• **Stored data entries**
Content starts

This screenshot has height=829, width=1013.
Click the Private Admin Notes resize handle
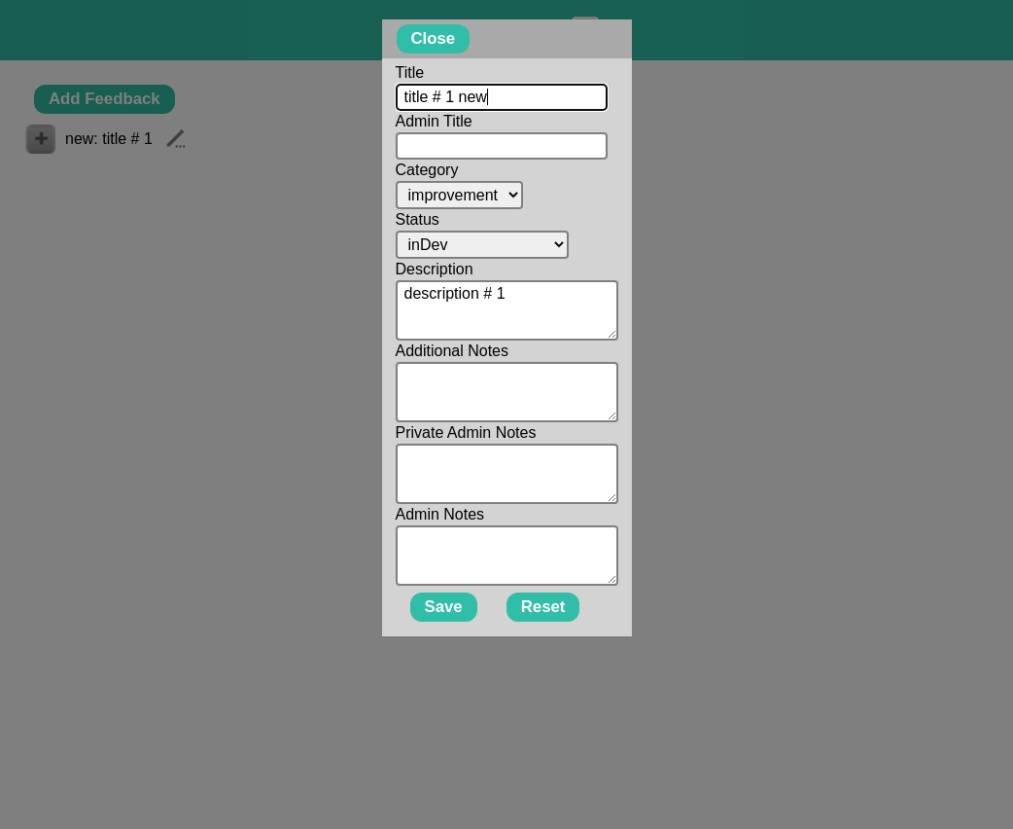(x=611, y=497)
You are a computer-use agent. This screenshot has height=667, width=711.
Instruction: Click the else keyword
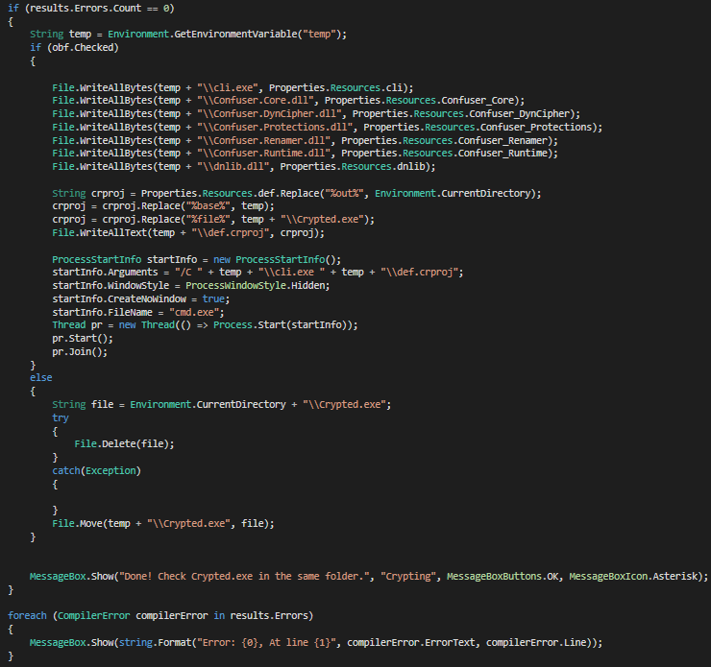(x=41, y=378)
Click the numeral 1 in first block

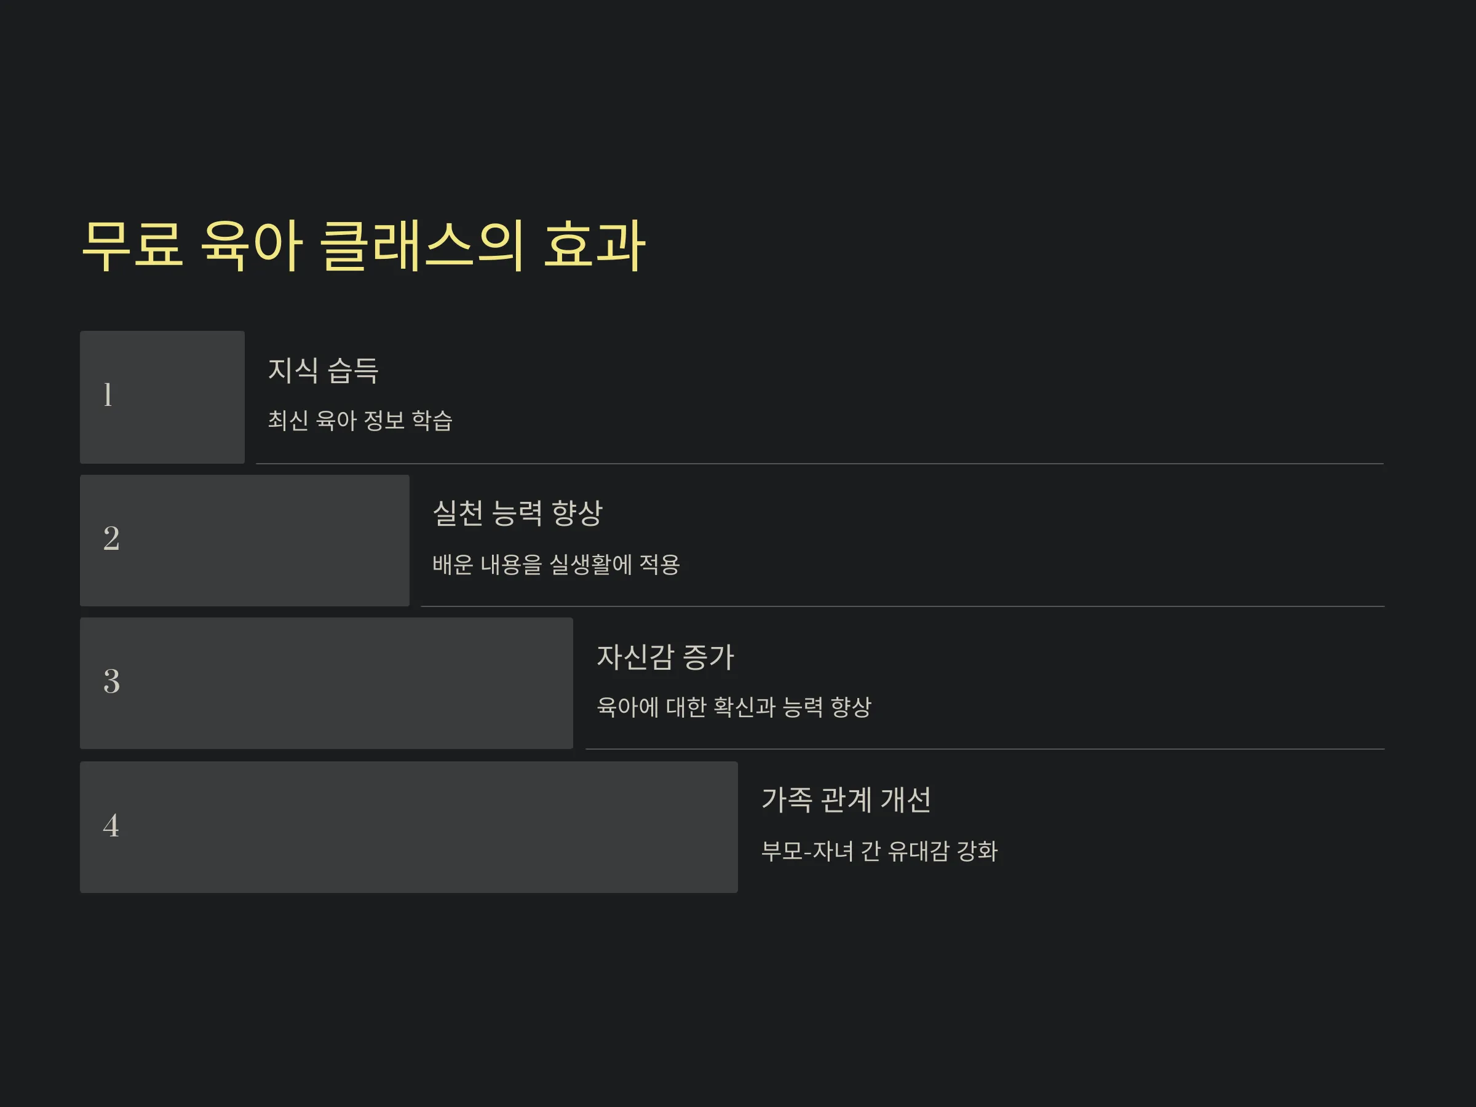tap(107, 394)
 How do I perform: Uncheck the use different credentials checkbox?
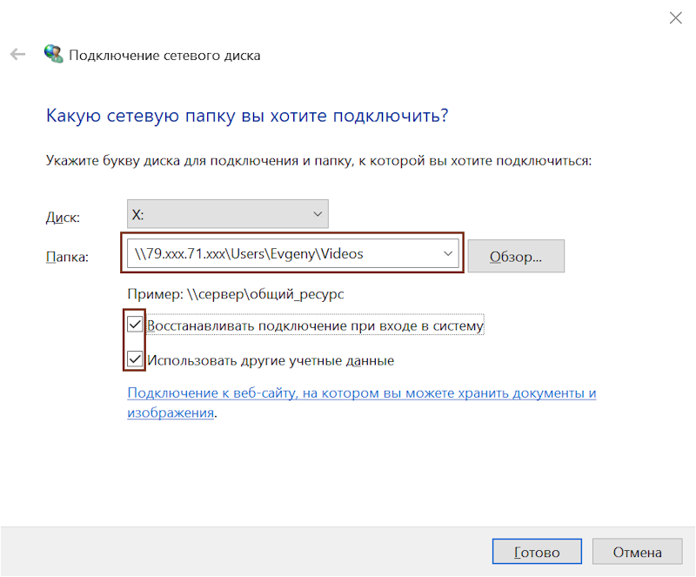tap(135, 359)
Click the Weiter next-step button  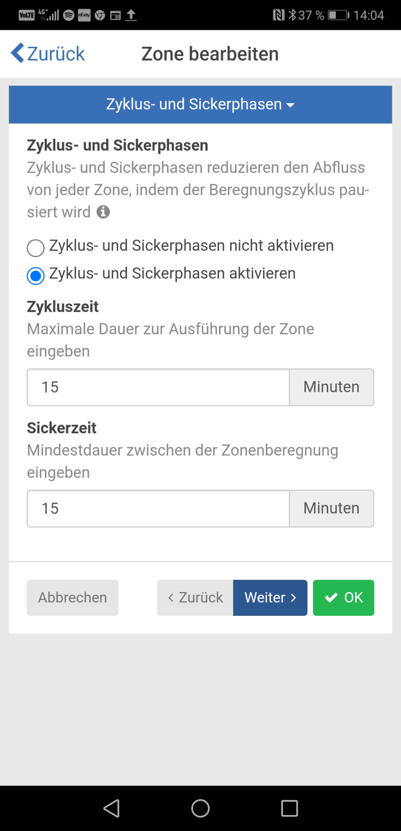[270, 598]
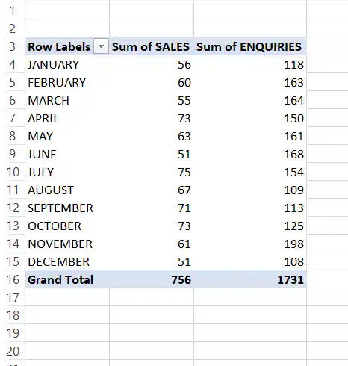The width and height of the screenshot is (348, 366).
Task: Select Grand Total sales value 756
Action: tap(152, 279)
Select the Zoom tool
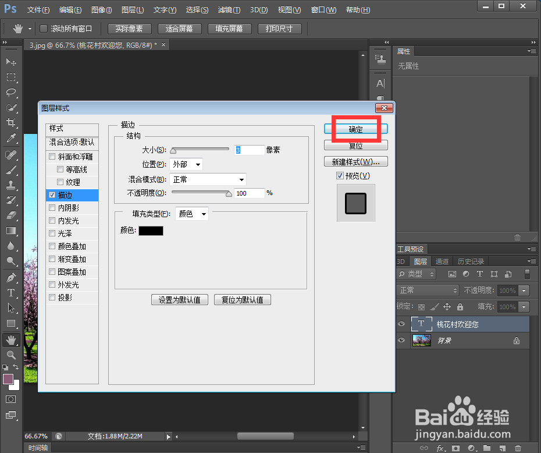 point(11,355)
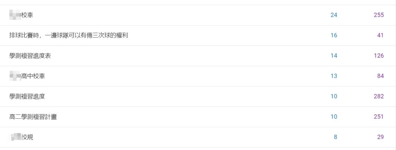
Task: Open the 高二學測複習計畫 query row
Action: (x=198, y=117)
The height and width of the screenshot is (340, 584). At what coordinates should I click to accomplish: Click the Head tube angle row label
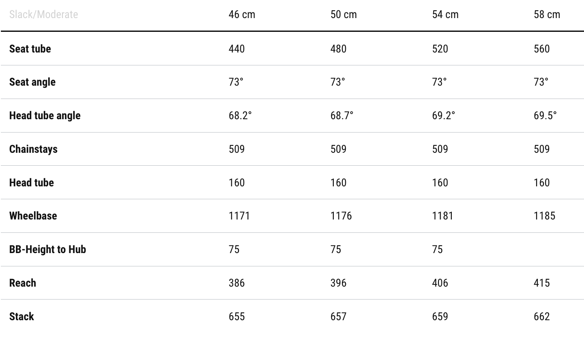45,115
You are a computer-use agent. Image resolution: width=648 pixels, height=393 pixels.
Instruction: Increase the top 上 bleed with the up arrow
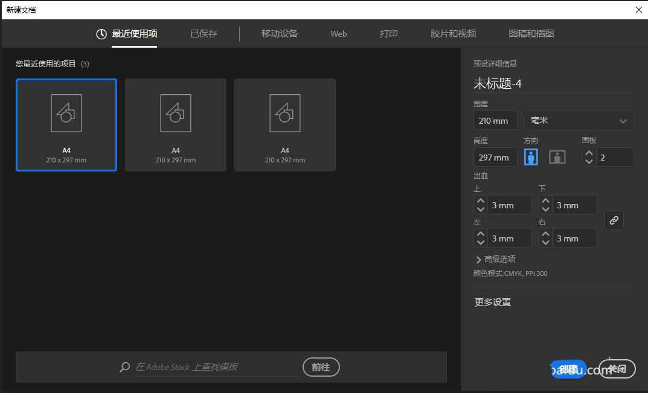point(480,200)
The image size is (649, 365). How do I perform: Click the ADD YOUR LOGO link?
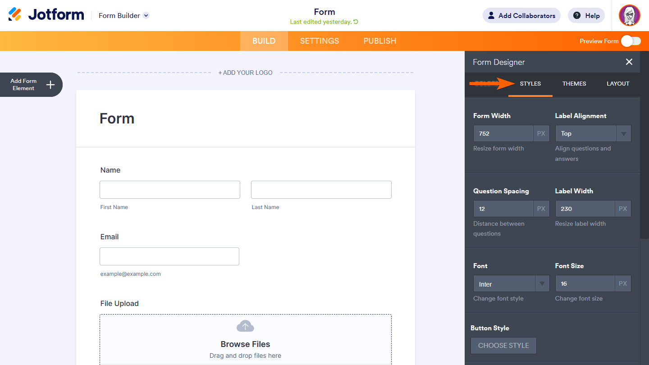pos(245,73)
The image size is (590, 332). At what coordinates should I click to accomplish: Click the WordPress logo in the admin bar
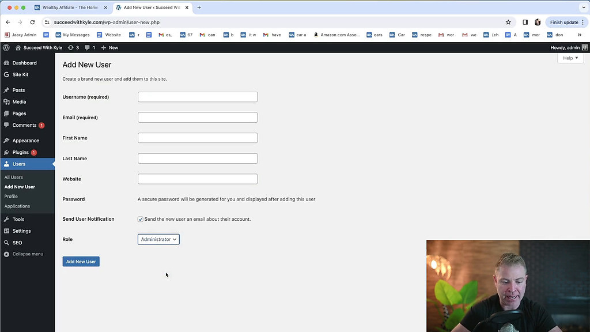[6, 47]
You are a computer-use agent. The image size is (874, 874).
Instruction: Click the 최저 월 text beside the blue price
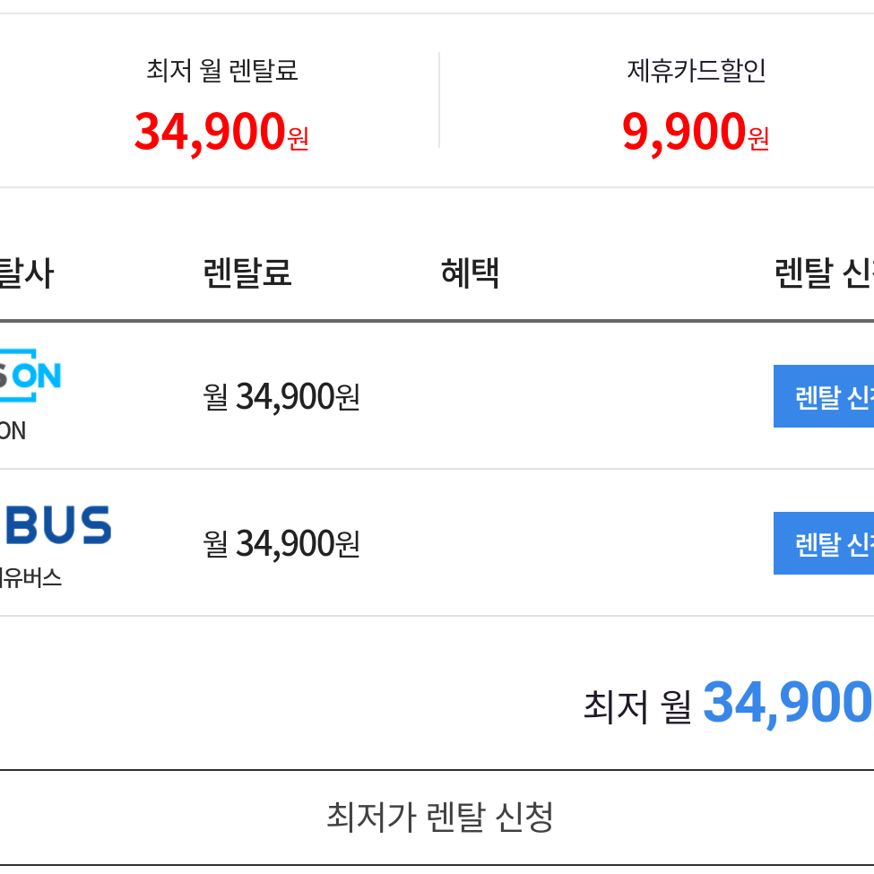637,706
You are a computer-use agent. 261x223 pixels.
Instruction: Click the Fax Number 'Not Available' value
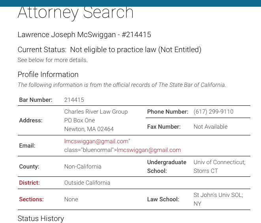[210, 127]
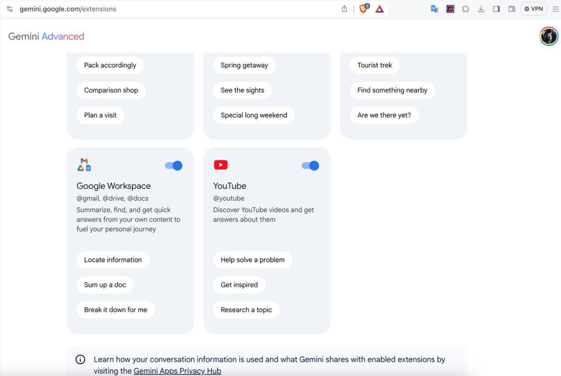Open the browser Extensions puzzle icon
The image size is (561, 376).
tap(465, 9)
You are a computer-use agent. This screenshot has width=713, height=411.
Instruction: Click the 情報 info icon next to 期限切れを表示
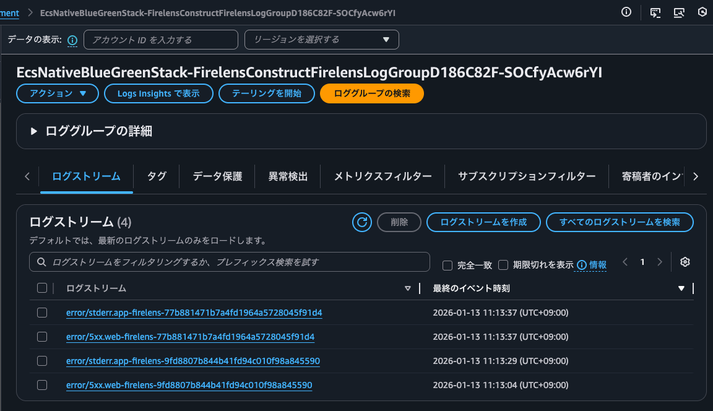[581, 265]
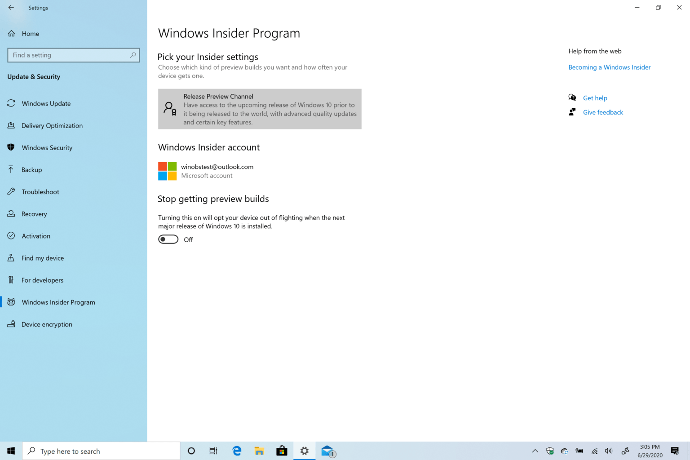Toggle Stop getting preview builds switch

pyautogui.click(x=168, y=239)
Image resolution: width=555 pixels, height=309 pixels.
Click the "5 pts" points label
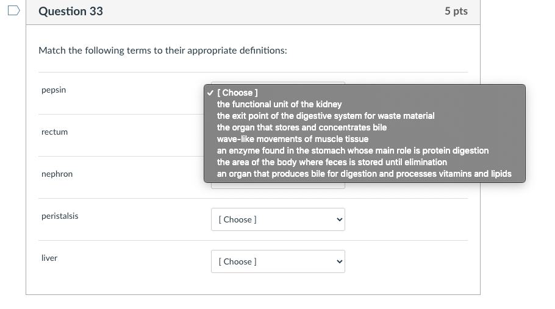point(456,12)
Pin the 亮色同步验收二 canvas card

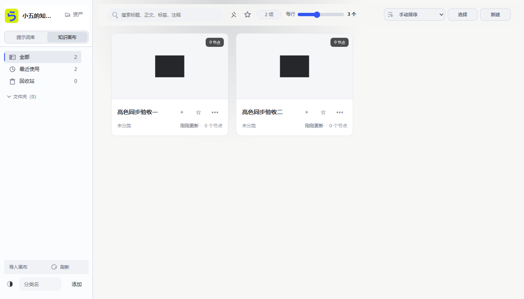click(307, 112)
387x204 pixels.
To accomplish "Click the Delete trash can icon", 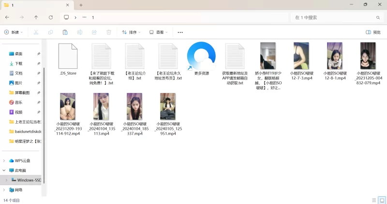I will coord(109,32).
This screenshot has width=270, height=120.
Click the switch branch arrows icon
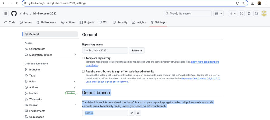pyautogui.click(x=139, y=113)
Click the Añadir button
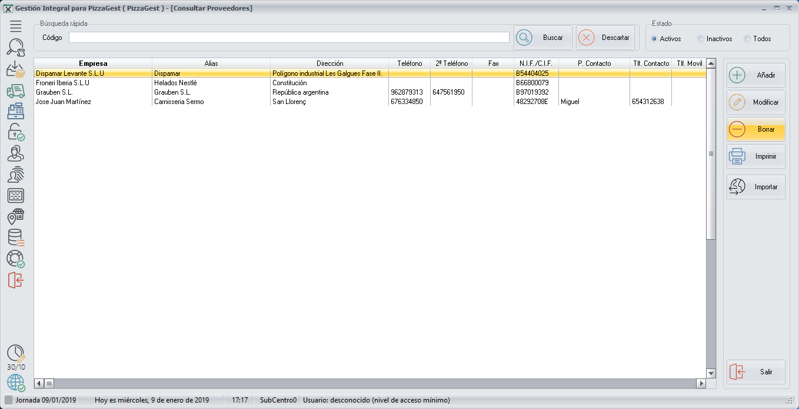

Content ends

• **YOUR GOAL**
Nothing but lines that contain "agent" should appear in the answer. Copy each from the records.

• **ANSWER SECTION**
You are a computer-use agent. This screenshot has height=667, width=711.
You are a computer-use agent. Image resolution: width=648 pixels, height=393 pixels.
You are a computer-use agent. The image size is (874, 874).
You are a computer-use agent. 261x223 pixels.
You are a computer-use agent. This screenshot has width=713, height=411.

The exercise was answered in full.